1.一种用于扩增子文库扩增和富集时使用的多重上游发卡结构引物，所述引物从3’端至5’端包括序列A1-A7：

A1序列为特异性序列，与目标区域序列互补配对，引发扩增子的特异性扩增和富集；

A2序列为发卡结构的稳定序列，由两个以上连续的C和G碱基构成；

A3序列为5’端A7序列的反向互补序列；

A4序列为发卡结构的去稳定序列，碱基个数为2-8个，碱基序列中A和T多于G和C；

A5序列为条码序列，由8-16个简并碱基构成；

A6序列为测序接头序列；

A7序列为5’端序列，与A3序列反向互补；

A3和A7互补配对，形成所述多重上游发卡结构引物的茎结构；

A4、A5和A6形成所述多重上游发卡结构引物的环部分。

2.权利要求1的多重上游发卡结构引物，所述A2序列由C和G碱基构成，碱基个数优选20个以下，更优选10个以下，最优选5个以下。

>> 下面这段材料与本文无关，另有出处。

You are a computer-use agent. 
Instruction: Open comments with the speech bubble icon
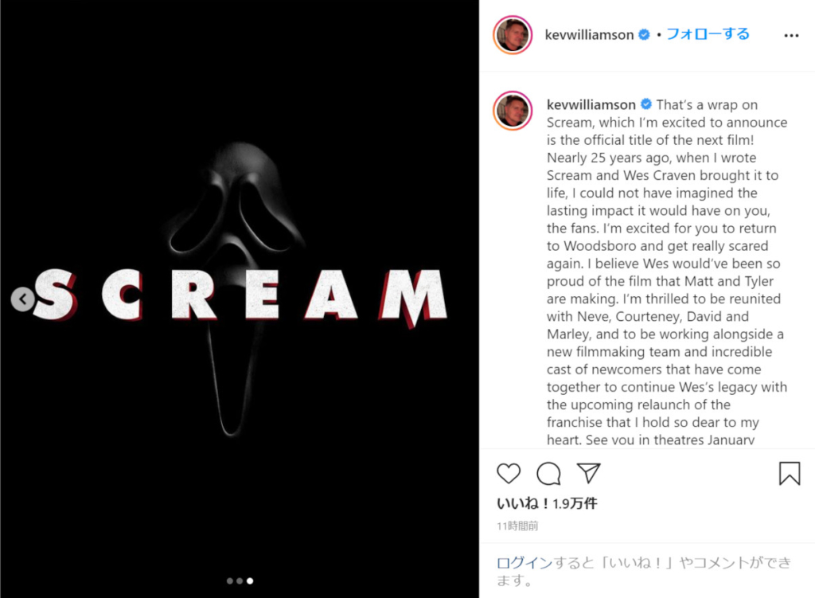point(548,473)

3.权利要求1或2的多重上游发卡结构引物，A3序列与A7序列形成局部双链的5’端为单链，或者A2和A3序列与A7序列形成局部双链的5’端为封闭的双链，所述双链为所述多重上游发卡结构引物的茎部分。

4.权利要求1-3任一项的多重上游发卡结构引物，所述茎结构的稳定温度是62℃-66℃，例如59-64℃，优选63℃-65℃；所述茎结构的解链稳定是70℃-78℃，例如70-76℃，优选71℃-74℃。

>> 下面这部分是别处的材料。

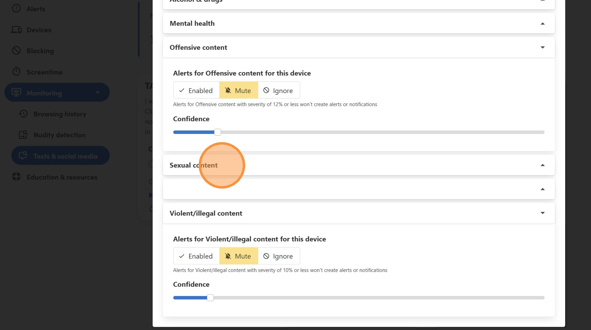
Task: Open Texts & social media menu item
Action: click(x=65, y=156)
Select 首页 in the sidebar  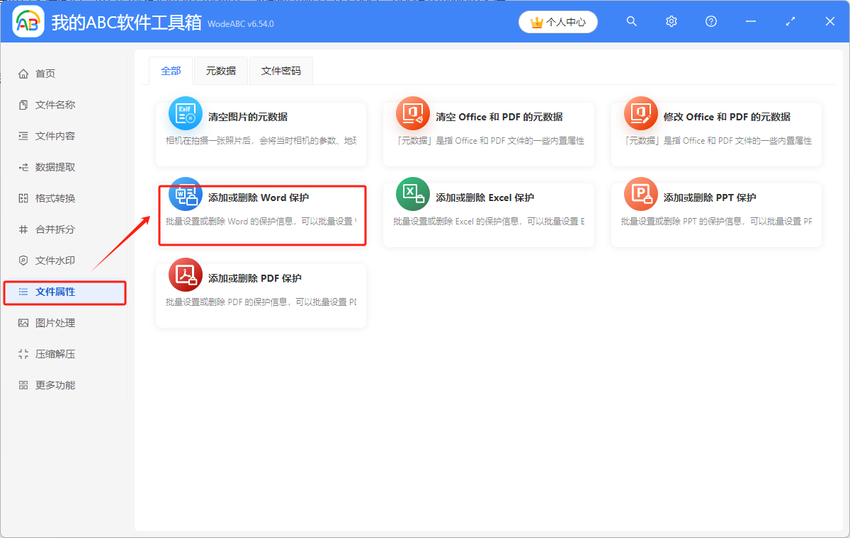(x=43, y=73)
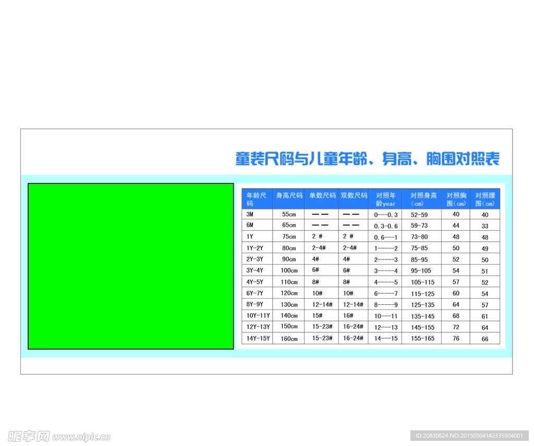Select the 身高尺码 column header
The width and height of the screenshot is (534, 446).
(289, 196)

5.权利要求1-4任一项的多重上游发卡结构引物，所述A4序列的碱基个数为2-4个。

6.权利要求1-5任一项的多重上游发卡结构引物，所述A5序列由12个碱基序列构成，但是碱基的个数可以根据扩增子的通量进行增减。

7.权利要求1-6任一项的多重上游发卡结构引物，所述A6序列是Illumina测序接头P5序列的全长序列或去除部分5’序列的Illumina测序接头P5序列。

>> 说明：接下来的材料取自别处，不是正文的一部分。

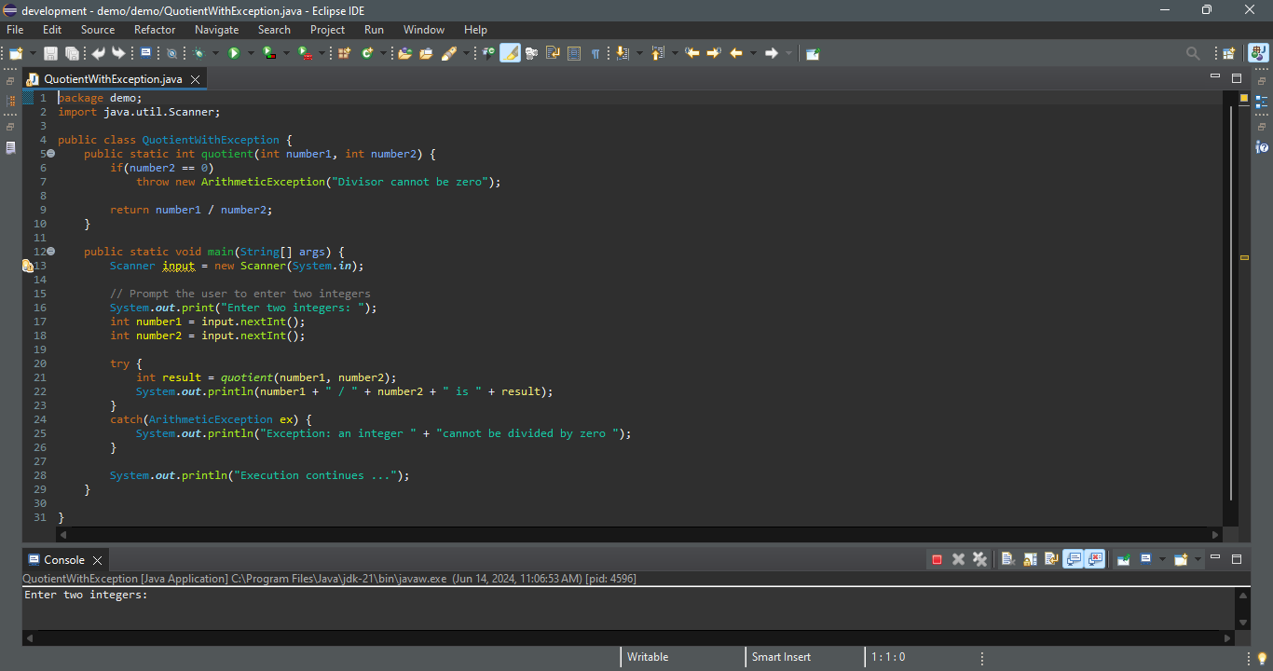Toggle Scroll Lock in the Console
The image size is (1273, 671).
[1030, 559]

8.一种使用权利要求1-7任一项的多重上游发卡结构引物提高基因低频突变检测灵敏度的扩增子文库构建方法，所述方法包括以下步骤：

S1：采用多重上游发卡结构引物和带通用序列的多重下游引物进行第1轮多重PCR反应，得到扩增子，同时将A5条码序列和A6序列引入到扩增子序列的5’端；将下一轮PCR中P7接头引物识别的互补序列引入到扩增子序列的3’端；

S2：向上一轮反应体系中加入蛋白酶灭活第1轮多重PCR反应的DNA聚合酶，然后将所述蛋白酶灭活；

S3：进行第2轮接头序列PCR反应，以第1轮扩增产物为模板，以Illumuna P5接头序列为上游引物，P7接头序列为下游引物，将P5和P7序列分别引入到扩增子的两侧，得到扩增子文库；

S4：采用磁珠对S3步骤的文库进行纯化，定量后进行二代测序。

9.权利要求10的方法，在所述方法的步骤S1中，PCR反应体系中所用的上游引物为权利要求1-7任一项的多重上游发卡结构引物，下游引物序列分为两个部分，其3’端序列为特异性序列，能够与目标区域序列互补配对；其5’端序列为通用序列，能够被第2轮PCR反应中的P7引物互补配对。

10.权利要求8或9的方法，在步骤S2中，所述蛋白酶为蛋白酶K。